__The records__.
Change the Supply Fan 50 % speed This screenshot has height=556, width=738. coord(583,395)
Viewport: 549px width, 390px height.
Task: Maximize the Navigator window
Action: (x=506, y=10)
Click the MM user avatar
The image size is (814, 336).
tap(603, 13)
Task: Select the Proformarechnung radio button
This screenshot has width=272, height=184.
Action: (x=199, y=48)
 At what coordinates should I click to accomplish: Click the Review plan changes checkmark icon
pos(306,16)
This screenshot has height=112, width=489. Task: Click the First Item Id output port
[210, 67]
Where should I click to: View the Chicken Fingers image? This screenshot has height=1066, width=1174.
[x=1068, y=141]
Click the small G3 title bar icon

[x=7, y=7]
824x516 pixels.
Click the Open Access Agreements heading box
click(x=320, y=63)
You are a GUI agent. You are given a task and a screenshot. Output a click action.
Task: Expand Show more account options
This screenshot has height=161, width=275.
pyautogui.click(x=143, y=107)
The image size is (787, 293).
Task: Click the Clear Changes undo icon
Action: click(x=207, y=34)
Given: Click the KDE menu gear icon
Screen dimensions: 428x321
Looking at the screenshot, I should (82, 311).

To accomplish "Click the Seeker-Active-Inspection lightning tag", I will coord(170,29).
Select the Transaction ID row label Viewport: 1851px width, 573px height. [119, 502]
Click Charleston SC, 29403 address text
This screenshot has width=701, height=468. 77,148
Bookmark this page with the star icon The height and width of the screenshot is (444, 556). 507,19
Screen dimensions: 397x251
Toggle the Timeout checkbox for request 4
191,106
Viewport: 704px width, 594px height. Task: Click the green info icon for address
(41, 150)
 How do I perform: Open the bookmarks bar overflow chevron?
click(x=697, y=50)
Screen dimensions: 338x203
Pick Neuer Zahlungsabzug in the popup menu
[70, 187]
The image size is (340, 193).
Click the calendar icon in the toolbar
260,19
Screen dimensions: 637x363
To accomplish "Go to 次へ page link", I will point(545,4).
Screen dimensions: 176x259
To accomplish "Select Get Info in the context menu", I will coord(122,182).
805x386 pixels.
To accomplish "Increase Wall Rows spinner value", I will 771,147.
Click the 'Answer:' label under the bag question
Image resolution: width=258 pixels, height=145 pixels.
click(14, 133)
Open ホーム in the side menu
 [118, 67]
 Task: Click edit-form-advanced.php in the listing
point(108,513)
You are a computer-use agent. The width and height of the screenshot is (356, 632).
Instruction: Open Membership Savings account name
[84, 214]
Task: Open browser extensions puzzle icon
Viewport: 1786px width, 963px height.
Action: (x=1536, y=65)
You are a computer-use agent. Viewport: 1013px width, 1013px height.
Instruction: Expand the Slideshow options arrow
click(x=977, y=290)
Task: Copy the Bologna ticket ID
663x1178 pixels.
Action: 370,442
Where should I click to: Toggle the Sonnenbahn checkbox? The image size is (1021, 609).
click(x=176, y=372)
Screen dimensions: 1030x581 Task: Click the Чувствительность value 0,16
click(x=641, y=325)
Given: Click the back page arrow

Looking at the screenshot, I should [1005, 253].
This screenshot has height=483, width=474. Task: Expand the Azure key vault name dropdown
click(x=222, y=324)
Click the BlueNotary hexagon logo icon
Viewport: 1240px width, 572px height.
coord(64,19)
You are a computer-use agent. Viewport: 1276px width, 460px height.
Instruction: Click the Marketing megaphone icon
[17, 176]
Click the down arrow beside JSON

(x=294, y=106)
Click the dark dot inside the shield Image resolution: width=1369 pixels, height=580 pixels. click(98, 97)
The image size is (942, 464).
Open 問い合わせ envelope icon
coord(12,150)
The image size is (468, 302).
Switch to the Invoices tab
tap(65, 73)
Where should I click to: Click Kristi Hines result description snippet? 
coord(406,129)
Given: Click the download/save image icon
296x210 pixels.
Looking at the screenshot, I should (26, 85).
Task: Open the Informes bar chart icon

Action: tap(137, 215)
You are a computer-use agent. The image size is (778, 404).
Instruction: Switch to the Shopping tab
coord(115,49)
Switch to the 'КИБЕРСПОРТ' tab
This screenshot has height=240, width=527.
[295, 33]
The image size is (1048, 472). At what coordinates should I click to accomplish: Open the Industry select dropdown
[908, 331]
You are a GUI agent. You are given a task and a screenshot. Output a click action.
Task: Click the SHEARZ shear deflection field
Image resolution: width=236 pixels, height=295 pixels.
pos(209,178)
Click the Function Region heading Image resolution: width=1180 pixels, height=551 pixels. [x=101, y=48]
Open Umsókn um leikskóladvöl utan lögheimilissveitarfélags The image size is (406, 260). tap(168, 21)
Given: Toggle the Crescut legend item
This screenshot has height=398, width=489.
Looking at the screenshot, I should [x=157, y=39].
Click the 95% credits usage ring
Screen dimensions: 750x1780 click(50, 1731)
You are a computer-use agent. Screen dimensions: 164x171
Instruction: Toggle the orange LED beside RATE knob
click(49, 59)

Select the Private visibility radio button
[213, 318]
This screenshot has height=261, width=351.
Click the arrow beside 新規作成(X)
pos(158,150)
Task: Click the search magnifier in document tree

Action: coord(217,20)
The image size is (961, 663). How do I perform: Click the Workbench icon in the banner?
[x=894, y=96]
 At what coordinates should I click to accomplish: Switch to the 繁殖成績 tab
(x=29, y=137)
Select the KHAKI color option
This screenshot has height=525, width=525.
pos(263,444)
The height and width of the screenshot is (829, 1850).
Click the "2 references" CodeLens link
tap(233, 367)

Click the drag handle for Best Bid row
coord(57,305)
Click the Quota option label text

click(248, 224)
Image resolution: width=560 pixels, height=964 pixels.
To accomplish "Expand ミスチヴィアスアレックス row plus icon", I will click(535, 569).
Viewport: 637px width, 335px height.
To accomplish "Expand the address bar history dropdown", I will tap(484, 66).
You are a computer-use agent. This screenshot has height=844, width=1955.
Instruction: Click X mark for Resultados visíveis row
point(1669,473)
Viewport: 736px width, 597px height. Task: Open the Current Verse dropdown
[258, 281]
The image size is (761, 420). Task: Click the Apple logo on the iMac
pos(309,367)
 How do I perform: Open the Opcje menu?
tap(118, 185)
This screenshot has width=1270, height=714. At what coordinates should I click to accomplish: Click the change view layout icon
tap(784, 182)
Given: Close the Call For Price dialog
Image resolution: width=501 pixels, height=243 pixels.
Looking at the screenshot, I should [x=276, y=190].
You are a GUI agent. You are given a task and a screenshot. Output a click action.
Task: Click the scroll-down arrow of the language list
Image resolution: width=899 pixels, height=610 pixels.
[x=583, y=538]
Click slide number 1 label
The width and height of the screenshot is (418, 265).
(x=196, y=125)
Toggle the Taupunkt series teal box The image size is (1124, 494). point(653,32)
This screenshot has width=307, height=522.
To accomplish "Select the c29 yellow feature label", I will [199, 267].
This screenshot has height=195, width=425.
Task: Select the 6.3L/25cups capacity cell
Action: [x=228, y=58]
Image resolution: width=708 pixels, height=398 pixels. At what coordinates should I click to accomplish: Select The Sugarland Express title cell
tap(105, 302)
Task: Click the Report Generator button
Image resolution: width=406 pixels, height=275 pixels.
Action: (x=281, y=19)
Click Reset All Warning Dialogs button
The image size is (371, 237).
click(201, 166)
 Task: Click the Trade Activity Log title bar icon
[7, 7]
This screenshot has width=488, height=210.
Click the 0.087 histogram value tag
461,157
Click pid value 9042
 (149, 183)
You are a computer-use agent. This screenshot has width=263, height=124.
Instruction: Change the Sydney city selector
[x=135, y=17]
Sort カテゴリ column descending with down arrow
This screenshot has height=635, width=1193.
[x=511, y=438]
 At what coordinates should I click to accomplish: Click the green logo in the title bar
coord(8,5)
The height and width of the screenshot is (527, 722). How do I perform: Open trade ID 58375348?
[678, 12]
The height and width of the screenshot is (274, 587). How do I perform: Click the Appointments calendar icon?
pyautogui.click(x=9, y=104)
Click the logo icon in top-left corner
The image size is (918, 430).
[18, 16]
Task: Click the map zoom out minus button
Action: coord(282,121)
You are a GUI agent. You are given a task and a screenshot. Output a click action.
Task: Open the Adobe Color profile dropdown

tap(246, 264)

__Description of the task__. Quote only the stretch of lines that starts the data above and ends with the line containing "Given: Click the KDE menu gear icon", both included.

__The completed task__.
Change the Supply Fan 50 % speed This screenshot has height=556, width=738. coord(583,395)
Viewport: 549px width, 390px height.
Task: Maximize the Navigator window
Action: (x=506, y=10)
Click the MM user avatar
The image size is (814, 336).
tap(603, 13)
Task: Select the Proformarechnung radio button
This screenshot has width=272, height=184.
Action: (x=199, y=48)
 At what coordinates should I click to accomplish: Click the Review plan changes checkmark icon
pos(306,16)
This screenshot has height=112, width=489. Task: Click the First Item Id output port
[210, 67]
Where should I click to: View the Chicken Fingers image? This screenshot has height=1066, width=1174.
[x=1068, y=141]
Click the small G3 title bar icon

[x=7, y=7]
824x516 pixels.
Click the Open Access Agreements heading box
click(x=320, y=63)
You are a GUI agent. You are given a task and a screenshot. Output a click action.
Task: Expand Show more account options
This screenshot has height=161, width=275.
pyautogui.click(x=143, y=107)
The image size is (787, 293).
Task: Click the Clear Changes undo icon
Action: click(x=207, y=34)
Given: Click the KDE menu gear icon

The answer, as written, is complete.